According to an administration official briefed on the talk, “there was no direct ask” in the meeting — meaning, no overt request to suspend Jewish lobbying for increased sanctions. But the official noted that the Obama administration’s wish to put off new sanctions on Iran was clear to all.
“They know how to send the message in a sophisticated way. It’s not the 2009 administration, it is 2013,” the official said, alluding to the Obama administration’s early days, when communication with the Jewish community was bumpy.
Following the meeting, which included representatives of the Conference of Presidents of Major American Jewish Organizations, AIPAC, the ADL and the American Jewish Committee, both sides issued statements that avoided the question of further sanctions. The Presidents Conference, in its statement, described the meeting as a “constructive and open exchange.”
But shortly after this, a leak published in the Israeli daily Haaretz, and later a public statement by the ADL’s national director, Abraham Foxman, made clear that the groups left the White House with different positions.
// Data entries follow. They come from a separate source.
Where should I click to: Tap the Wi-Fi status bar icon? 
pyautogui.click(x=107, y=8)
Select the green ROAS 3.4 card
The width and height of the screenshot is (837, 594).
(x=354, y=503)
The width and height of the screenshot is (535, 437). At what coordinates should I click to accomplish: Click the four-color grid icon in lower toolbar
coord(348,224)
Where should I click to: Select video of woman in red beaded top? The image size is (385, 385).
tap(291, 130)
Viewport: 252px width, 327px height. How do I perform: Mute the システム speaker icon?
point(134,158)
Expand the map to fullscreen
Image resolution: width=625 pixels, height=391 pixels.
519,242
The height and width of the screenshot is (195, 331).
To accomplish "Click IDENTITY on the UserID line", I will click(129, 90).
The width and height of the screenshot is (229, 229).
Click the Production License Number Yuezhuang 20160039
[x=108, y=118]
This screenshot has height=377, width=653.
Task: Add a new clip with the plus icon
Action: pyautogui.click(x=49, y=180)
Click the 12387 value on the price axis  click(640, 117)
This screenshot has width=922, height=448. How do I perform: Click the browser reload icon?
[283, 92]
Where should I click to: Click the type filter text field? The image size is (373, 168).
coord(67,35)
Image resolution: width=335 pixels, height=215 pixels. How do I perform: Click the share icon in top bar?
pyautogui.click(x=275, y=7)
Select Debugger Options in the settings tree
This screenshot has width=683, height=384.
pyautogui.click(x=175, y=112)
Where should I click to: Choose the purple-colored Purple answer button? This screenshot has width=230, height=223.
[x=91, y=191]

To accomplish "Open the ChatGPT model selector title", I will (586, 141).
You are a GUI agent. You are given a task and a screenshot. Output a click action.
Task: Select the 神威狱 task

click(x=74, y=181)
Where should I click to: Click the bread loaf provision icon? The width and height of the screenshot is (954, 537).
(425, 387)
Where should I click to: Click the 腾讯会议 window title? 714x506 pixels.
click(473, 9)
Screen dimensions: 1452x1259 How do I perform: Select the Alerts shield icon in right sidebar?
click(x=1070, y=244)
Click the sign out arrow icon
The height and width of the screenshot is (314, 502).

In an about-face on the ADL’s previous policy, Foxman expressed his willingness to allow a two-month moratorium on new legislation. The ADL leader declined to be interviewed for this article.
AIPAC responded with an unusual public statement, issued on a Saturday, when most Jewish groups refrain from activity. In it, AIPAC President Michael Kassen emphasized that the lobby “continues to support congressional action to adopt legislation to further strengthen sanctions.”
“There will absolutely be no pause, delay or moratorium in our efforts,” the statement vowed.